In its judgment delivered on the 2nd of March (Shah Faesal v Union of India), while deciding whether the challenge to the alteration of Article 370 required to be referred to a bench of seven judges, a five-judge Constitution Bench of the Supreme Court had this to say about the importance of precedent in an adverserial system:

When   a   decision   is   rendered   by   this   Court,   it   acquires   a reliance interest and the society organizes itself based on the present   legal   order.   When   substantial   judicial   time   and resources are spent on references, the same should not be made   in   a   casual   or   cavalier   manner.   It   is   only   when   a proposition is contradicted by a subsequent judgment of the same Bench, or it is shown that the proposition laid down has become unworkable or contrary to a well­ established principle, that a reference will be made to a larger Bench. (paragraph 19)

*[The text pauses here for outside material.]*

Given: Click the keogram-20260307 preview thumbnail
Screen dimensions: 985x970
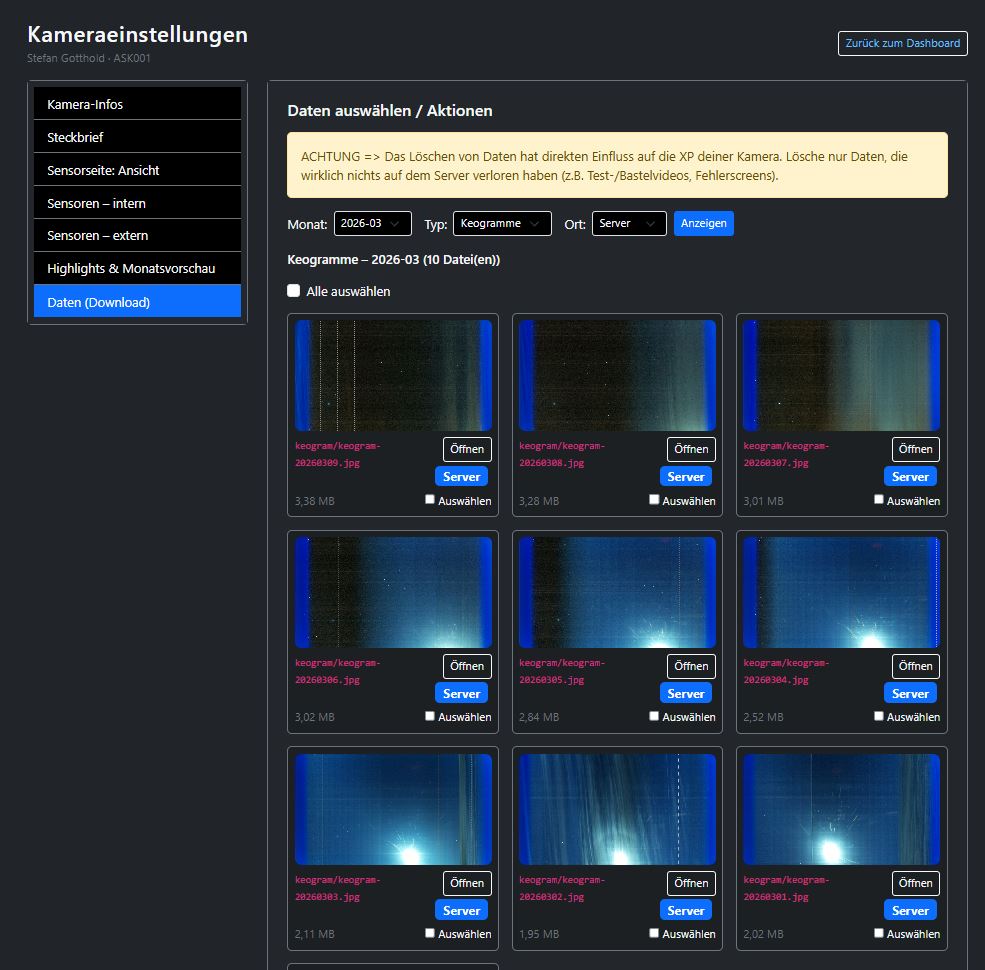Looking at the screenshot, I should point(841,374).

Until very recently, this would have been a non-controversial reiteration of a proposition that virtually everyone believed was settled law. Unfortunately, however, these observations are flatly contradicted by everything that has happened since November 2019, in proceedings arising out of the Sabarimala “Review” order. These proceedings have been covered extensively on this blog, but suffice it here to recall that:

  1. The five-judge review bench (split three to two) – despite being unable to indicate any error in the original judgment – “referred” certain “questions of law” to a larger bench on the principal ground that these questions might arise in certain future cases before the Court.
  2. The five-judge review bench also justified this decision of referral by noting the existence of two prior five and seven-judge bench judgments, but failing utterly to show what the conflict was between them, or how they were irreconcilable.
  3. The new Chief Justice then established a nine-judge bench on the strength of this referral-in-review order. Before the nine-judge bench, the exact arguments that the Court makes in paragraph 19, quoted above, were made. Some of the judges on that nine-judge bench were also part of the Shah Faesal bench. Yet, the nine-judge bench decided to go ahead and hear the “referred” questions on their merits.
  4. To this day, there has been no explanation forthcoming from the Court how either of the two propositions set out in paragraph 19 – “a contradiction by a judgment of the same bench” or an “unworkable proposition” – were present in the proceedings arising out of the Sabarimala review. Nonetheless, the nine-judge bench is going ahead.

What, then, is the position of law on referral? Is it the law set out in paragraph 19 of Shah Faesal? Or is it what flows from the Sabarimala review order? And what is one to do when the same judges who sign on to paragraph 19 see no compunction in throwing its principle to the winds in a simultaneously progressing hearing?

Perhaps the only answer is to be found in the dialogue between Humpty Dumpty and Alice, in Lewis Carroll’s Through the Looking Glass:

“When I use a word,” Humpty Dumpty said, in rather a scornful tone, “it means just what I choose it to mean—neither more nor less.”
“The question is,” said Alice, “whether you can make words mean so many different things.”
“The question is,” said Humpty Dumpty, “which is to be master*—that’s all.”


* Any resemblance to the “Master of the Roster” is purely coincidental.